Keywords

Large-Scale Collection of Genes Expressed in Common Wheat

Wheat is characteristically polyploidic in nature and harbors large complex genomes. Therefore, accumulation of expressed sequence tags (ESTs) for wheat is particularly important for enabling functional genomics and molecular breeding studies. We obtained large collections of ESTs from various tissues in the wheat life cycle and from tissues subjected to stresses. Since full-length cDNAs are indispensable for certifying the ESTs collected and for annotating genes present in the genome, we performed a systematic survey of and sequencing of full-length cDNA clones.

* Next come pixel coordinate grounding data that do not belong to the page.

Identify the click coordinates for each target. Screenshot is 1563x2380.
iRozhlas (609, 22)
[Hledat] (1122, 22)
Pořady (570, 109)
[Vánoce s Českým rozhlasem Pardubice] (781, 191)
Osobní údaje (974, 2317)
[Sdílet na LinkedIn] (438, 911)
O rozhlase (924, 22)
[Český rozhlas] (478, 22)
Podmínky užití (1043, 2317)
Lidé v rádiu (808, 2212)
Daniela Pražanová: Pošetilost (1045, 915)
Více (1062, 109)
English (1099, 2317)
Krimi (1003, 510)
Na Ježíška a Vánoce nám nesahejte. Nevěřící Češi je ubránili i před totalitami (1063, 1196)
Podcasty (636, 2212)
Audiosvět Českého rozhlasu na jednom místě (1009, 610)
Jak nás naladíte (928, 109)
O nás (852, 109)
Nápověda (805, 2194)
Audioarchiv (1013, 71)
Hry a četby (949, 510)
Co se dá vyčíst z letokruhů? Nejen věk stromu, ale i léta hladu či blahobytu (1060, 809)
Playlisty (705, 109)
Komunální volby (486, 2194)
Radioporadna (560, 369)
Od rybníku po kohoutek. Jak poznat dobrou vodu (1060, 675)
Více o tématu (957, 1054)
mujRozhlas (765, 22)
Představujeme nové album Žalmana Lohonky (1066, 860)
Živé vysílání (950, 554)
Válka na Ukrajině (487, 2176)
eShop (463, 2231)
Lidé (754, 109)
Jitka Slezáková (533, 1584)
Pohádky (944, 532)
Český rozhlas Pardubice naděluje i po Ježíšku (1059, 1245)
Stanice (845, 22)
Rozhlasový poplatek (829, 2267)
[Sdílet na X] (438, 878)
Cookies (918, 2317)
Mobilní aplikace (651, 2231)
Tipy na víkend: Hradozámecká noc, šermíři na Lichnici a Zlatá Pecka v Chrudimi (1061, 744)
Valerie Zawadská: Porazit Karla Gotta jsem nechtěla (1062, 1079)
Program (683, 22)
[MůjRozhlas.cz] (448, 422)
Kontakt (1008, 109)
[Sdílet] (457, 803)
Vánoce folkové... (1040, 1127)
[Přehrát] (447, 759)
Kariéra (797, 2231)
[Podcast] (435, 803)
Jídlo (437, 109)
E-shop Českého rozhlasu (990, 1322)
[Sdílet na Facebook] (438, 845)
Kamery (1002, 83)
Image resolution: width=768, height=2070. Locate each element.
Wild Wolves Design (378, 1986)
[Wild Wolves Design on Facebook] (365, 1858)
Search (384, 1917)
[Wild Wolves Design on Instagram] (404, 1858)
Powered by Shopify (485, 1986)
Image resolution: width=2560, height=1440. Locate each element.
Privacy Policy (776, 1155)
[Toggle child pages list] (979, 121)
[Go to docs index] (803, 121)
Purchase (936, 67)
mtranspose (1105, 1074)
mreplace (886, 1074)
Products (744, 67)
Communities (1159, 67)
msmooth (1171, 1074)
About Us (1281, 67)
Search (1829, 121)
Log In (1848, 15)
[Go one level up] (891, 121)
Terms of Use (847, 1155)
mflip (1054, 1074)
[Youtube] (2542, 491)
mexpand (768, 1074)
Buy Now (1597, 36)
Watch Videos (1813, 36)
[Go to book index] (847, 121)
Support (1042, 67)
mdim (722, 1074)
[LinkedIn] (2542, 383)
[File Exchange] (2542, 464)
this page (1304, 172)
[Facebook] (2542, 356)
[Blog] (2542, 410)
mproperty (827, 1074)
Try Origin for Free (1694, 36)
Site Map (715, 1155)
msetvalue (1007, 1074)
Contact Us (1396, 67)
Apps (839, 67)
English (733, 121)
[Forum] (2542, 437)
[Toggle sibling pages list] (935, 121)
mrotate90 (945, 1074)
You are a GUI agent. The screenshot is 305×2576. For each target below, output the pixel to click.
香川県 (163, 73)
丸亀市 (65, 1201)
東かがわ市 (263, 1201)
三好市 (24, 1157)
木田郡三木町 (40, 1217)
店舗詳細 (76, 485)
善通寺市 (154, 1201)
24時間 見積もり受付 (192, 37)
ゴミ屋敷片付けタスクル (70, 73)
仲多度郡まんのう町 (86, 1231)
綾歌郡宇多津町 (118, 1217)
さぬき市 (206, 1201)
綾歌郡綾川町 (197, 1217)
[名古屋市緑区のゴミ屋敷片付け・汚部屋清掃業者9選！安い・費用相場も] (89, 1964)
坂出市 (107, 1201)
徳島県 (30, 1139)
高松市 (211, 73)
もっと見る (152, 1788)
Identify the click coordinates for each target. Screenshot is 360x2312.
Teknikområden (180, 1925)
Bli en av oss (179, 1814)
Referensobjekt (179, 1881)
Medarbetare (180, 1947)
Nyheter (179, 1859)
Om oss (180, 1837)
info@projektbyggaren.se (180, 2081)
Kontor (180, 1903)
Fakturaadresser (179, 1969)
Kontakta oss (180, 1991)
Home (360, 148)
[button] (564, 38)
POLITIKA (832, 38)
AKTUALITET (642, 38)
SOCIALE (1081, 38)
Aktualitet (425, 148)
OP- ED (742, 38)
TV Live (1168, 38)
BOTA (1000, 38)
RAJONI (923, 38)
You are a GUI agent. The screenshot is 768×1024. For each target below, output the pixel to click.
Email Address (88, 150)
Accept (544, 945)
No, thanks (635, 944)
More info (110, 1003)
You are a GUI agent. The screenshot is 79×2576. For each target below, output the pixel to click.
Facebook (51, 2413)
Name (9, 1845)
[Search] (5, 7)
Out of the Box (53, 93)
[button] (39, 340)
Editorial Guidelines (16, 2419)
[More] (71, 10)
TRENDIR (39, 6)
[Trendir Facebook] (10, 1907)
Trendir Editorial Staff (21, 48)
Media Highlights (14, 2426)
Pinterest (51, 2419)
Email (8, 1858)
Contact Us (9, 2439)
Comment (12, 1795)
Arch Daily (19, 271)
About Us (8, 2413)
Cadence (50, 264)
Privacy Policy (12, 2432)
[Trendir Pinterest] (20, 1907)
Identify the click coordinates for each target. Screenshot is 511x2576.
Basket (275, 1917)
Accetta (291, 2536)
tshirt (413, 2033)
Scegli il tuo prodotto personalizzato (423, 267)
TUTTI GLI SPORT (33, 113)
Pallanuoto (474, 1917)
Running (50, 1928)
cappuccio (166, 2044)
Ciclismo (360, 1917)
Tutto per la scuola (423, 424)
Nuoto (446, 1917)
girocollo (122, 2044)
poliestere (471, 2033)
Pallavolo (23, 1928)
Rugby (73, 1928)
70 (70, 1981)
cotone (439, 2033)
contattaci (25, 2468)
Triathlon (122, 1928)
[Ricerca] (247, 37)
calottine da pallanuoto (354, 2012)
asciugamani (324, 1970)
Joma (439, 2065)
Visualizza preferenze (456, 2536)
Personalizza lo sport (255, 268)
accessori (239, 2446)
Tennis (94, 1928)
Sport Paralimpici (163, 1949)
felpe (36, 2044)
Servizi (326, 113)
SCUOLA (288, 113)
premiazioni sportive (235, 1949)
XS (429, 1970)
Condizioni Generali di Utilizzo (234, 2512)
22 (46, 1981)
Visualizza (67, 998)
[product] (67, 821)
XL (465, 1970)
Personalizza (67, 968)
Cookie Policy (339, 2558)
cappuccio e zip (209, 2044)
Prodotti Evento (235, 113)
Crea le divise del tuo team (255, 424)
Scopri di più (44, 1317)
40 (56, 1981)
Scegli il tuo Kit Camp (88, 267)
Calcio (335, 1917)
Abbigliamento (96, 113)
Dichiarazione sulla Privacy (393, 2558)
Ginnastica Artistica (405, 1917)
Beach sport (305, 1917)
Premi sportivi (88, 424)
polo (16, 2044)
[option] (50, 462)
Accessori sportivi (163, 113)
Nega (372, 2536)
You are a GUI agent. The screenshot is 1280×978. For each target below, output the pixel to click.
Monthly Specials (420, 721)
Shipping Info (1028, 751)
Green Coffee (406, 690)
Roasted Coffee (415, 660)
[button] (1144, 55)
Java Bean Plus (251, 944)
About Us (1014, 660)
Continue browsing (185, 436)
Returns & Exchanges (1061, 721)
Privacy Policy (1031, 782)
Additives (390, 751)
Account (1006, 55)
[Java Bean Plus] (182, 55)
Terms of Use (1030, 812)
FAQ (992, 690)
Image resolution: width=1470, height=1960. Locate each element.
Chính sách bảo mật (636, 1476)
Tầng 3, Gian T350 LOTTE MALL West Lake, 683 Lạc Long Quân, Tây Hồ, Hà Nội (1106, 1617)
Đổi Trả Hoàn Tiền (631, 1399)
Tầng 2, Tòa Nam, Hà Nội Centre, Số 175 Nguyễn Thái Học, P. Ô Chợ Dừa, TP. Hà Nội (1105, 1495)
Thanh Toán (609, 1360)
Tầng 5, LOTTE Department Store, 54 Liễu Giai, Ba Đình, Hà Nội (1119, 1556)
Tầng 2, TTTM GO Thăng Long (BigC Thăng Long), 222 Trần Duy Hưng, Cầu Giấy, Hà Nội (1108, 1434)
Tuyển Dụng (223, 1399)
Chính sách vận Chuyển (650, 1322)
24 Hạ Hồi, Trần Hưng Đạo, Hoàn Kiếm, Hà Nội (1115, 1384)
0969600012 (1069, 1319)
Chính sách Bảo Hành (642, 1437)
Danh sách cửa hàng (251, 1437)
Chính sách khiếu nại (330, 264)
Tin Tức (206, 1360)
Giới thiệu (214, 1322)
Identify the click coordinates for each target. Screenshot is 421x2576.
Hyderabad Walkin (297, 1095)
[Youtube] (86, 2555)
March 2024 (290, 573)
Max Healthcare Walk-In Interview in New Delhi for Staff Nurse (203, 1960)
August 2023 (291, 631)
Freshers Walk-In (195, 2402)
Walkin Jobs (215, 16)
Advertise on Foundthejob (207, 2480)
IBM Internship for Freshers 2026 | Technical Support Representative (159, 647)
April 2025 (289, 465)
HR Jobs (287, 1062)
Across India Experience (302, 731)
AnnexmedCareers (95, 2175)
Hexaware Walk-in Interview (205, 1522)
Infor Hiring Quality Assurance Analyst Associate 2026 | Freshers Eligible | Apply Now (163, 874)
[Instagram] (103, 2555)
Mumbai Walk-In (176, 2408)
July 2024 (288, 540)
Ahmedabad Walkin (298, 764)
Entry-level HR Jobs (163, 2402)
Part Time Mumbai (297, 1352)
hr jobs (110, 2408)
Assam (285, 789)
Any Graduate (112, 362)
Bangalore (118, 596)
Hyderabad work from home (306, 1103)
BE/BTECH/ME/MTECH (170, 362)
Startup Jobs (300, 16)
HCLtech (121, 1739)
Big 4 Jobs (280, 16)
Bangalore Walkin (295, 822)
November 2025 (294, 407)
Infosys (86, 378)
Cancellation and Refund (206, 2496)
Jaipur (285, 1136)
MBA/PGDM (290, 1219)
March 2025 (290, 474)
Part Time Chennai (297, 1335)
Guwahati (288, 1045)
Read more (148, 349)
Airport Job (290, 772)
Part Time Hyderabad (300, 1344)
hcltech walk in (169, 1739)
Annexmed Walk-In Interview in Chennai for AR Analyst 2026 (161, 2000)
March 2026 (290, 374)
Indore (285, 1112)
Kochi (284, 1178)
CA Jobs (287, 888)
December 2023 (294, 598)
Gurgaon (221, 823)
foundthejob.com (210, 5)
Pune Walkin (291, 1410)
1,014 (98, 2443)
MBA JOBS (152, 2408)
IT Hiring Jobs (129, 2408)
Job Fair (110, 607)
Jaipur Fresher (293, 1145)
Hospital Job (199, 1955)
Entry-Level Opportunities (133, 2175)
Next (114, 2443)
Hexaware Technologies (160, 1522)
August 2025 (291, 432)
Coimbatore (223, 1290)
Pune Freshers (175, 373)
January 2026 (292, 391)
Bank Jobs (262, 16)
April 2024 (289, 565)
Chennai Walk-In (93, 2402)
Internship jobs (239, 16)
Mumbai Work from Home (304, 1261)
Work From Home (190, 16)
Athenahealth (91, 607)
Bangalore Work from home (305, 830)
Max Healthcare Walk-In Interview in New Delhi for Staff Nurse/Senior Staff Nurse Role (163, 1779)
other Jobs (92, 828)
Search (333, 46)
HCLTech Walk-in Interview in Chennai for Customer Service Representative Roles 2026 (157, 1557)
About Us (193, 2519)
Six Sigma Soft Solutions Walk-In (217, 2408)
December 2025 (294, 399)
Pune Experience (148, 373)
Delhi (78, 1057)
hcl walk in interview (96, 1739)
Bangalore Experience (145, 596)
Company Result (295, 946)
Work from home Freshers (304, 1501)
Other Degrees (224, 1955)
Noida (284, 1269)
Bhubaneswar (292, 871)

The strategy for the collection of ESTs in common wheat is shown in Fig. 10.1. First, total RNAs were extracted from the ten tissues over the course of the wheat life cycle. Subsequently, RNAs were extracted from biotic and abiotic-stressed tissues. The cDNA libraries were constructed from these RNAs by using standard methods. Colonies were randomly picked and sequenced from both ends. At present, 894,756 unbiased ESTs are available. More than 1.2 million wheat ESTs are registered in the NCBI EST database, 70 % of which were contributed from Japan. For full-length cDNAs, the cDNA library was constructed with the CAP-trapper method (Kawaura et al. 2009). After one-path sequencing of cDNA clones, independent clones were selected three times, and the inserts of the cDNA clones were verified. Finally, 22,519 sequence-verified full-length cDNAs were obtained.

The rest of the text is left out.